■ **Written instruction**:
Please return, character for character, every line from the very start of the entries down through the line containing "Action: [x=292, y=107]", with both of those lines included.

## Begin Entries supplied

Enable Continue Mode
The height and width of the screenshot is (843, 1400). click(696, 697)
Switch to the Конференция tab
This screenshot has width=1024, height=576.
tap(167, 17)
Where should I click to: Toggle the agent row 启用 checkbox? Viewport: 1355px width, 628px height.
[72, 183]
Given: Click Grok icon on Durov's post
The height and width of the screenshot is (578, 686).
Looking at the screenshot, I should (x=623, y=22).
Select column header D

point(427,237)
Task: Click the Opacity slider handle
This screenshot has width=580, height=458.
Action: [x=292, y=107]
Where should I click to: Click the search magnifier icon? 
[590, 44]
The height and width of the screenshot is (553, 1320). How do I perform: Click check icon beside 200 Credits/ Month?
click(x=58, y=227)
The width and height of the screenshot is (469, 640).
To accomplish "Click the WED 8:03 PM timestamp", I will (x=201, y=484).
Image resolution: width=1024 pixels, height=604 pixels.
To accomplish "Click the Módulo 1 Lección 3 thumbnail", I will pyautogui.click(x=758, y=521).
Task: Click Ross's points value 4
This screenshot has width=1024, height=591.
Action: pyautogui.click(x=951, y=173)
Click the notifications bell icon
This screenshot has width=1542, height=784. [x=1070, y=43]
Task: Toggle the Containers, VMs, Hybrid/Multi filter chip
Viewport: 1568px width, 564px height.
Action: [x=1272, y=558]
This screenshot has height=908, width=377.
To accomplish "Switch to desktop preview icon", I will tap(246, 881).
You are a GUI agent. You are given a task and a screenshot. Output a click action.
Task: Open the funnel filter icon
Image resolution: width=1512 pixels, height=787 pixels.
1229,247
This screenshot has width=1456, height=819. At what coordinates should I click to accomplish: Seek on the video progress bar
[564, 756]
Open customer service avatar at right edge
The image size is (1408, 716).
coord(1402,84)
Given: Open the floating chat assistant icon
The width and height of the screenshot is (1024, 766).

## End Entries supplied

■ **The solution**:
Enable Continue Mode
The height and width of the screenshot is (843, 1400). click(696, 697)
Switch to the Конференция tab
This screenshot has width=1024, height=576.
tap(167, 17)
Where should I click to: Toggle the agent row 启用 checkbox? Viewport: 1355px width, 628px height.
[72, 183]
Given: Click Grok icon on Durov's post
The height and width of the screenshot is (578, 686).
Looking at the screenshot, I should (x=623, y=22).
Select column header D

point(427,237)
Task: Click the Opacity slider handle
This screenshot has width=580, height=458.
Action: [x=292, y=107]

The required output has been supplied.